• **Texte de référence**
# # #
Intervention de Frédérique Vidal

Réunion du mercredi 27 janvier 2021 à 17h00
Commission des affaires culturelles et de l'éducation

Frédérique Vidal, ministre :

Madame Brugnera, je sais tout ce que vous faites à Lyon pour organiser les parcours de soins, notamment par la création d'un GIP (groupement d'intérêt public) réunissant les services de santé universitaires, mais c'est la première fois que j'entends parler d'un droit à la déconnexion ; je vais demander pour quelle raison des mails arrivent la nuit aux étudiants.

En revanche, lors de mes échanges avec les présidents d'université et avec les équipes pédagogiques, celles-ci ont elles-mêmes reconnu que beaucoup de professeurs, de peur que leurs étudiants ne décrochent, leur avaient donné bien plus de travail qu'ils ne l'auraient fait en présentiel. Or des étudiants me disent qu'il est beaucoup plus long de saisir sur ordinateur la réponse à un exercice que de répondre oralement en travaux dirigés. Des ajustements sont nécessaires, formation par formation, pour ne pas dire professeur par professeur. Dans notre pays, la formation à distance n'était pas traditionnellement répandue : si quelques filières en avaient l'habitude, dans d'autres, il a fallu une véritable reconversion professionnelle d'enseignants qui n'auraient jamais imaginé devoir apprendre à faire cours ainsi. Une fois de plus, je veux les saluer.
# # #
• **Jeu de données**
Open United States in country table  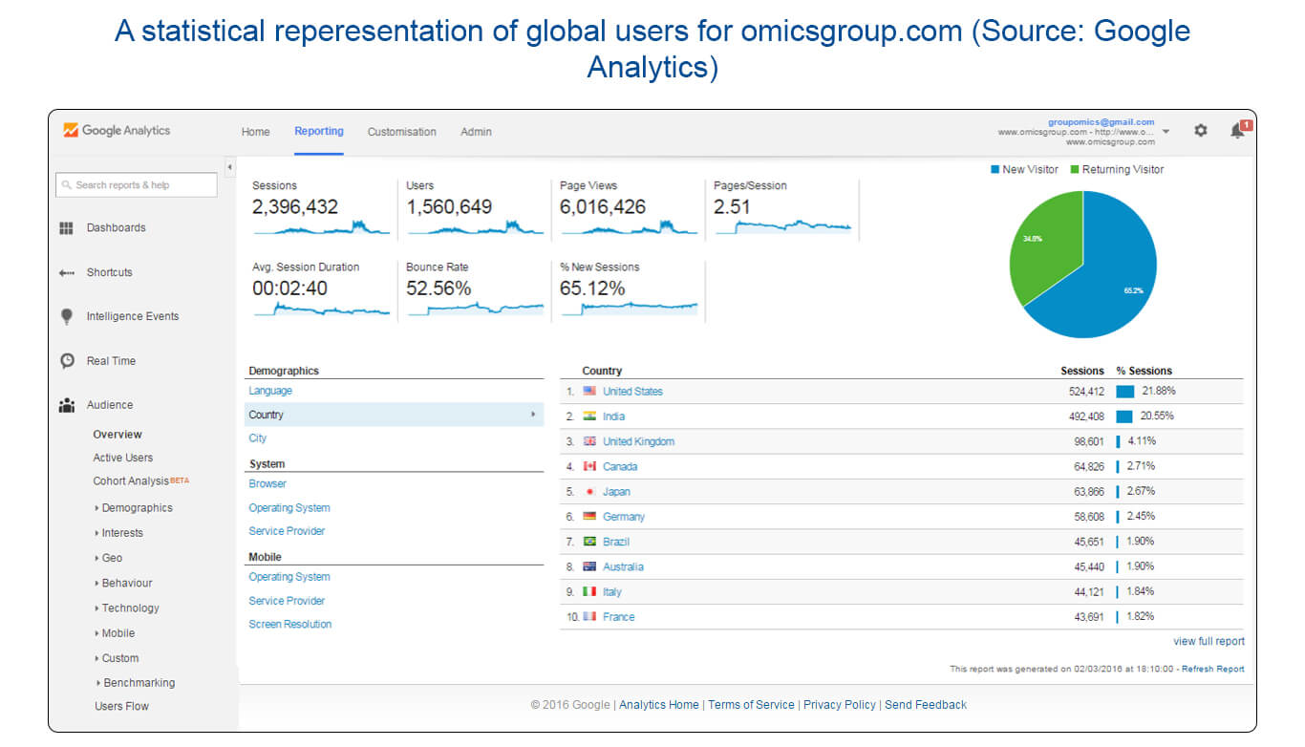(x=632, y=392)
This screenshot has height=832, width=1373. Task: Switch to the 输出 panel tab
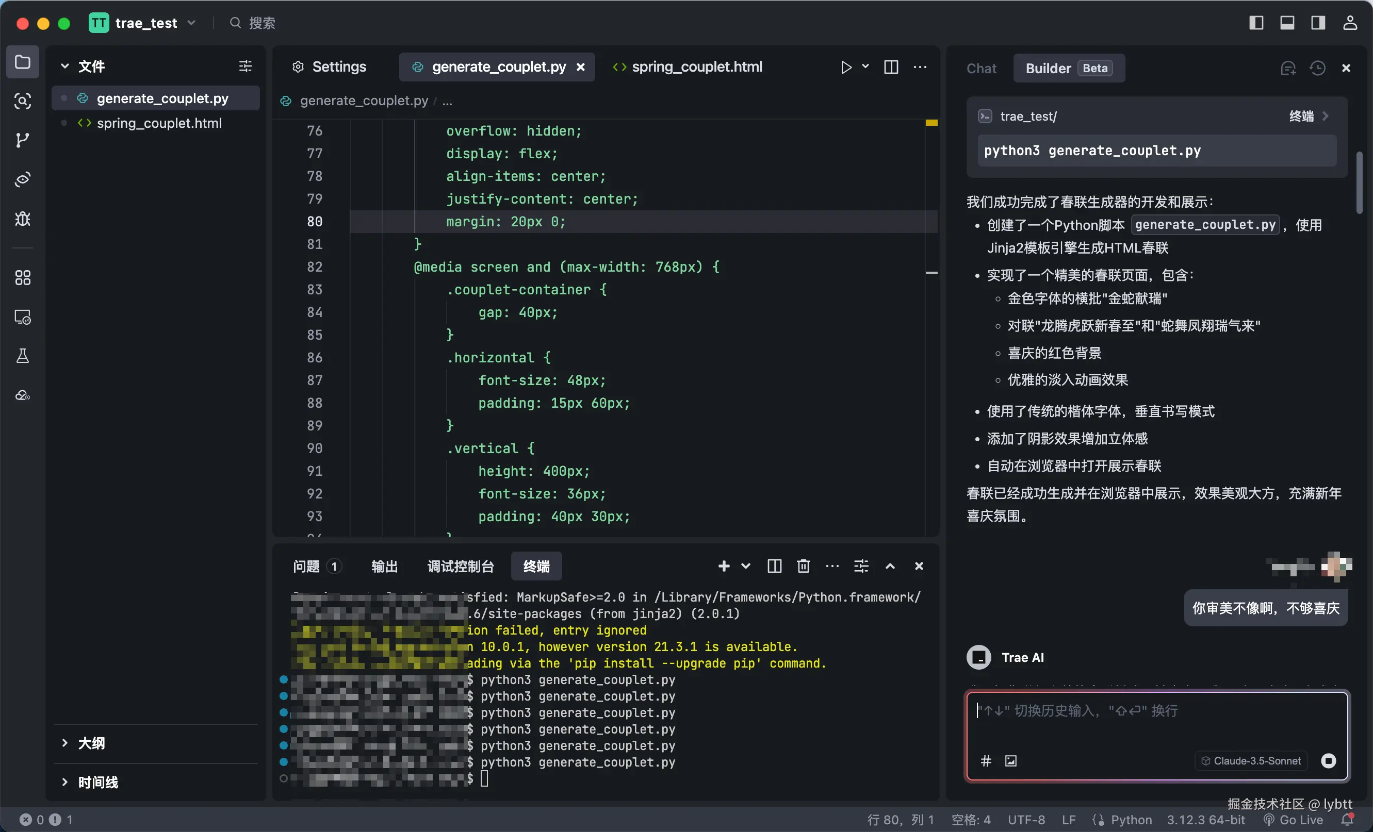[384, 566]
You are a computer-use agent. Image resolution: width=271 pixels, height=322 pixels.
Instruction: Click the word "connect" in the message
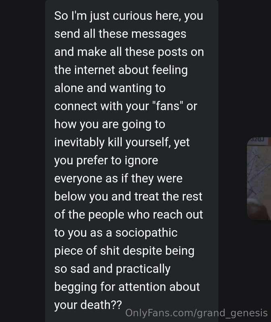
# # #
Répondez brièvement à ces questions sur l'intervention de Frédérique Vidal.
(a) Quelle structure a été créée à Lyon pour organiser les parcours de soins ?
(b) Selon les équipes pédagogiques, pour quelle raison beaucoup de professeurs ont-ils donné davantage de travail à leurs étudiants ?
(c) D'après des étudiants, quelle tâche est beaucoup plus longue que de répondre oralement en travaux dirigés ?

• **Réponse attendue**
(a) Un GIP (groupement d'intérêt public) réunissant les services de santé universitaires.
(b) De peur que leurs étudiants ne décrochent.
(c) Saisir sur ordinateur la réponse à un exercice.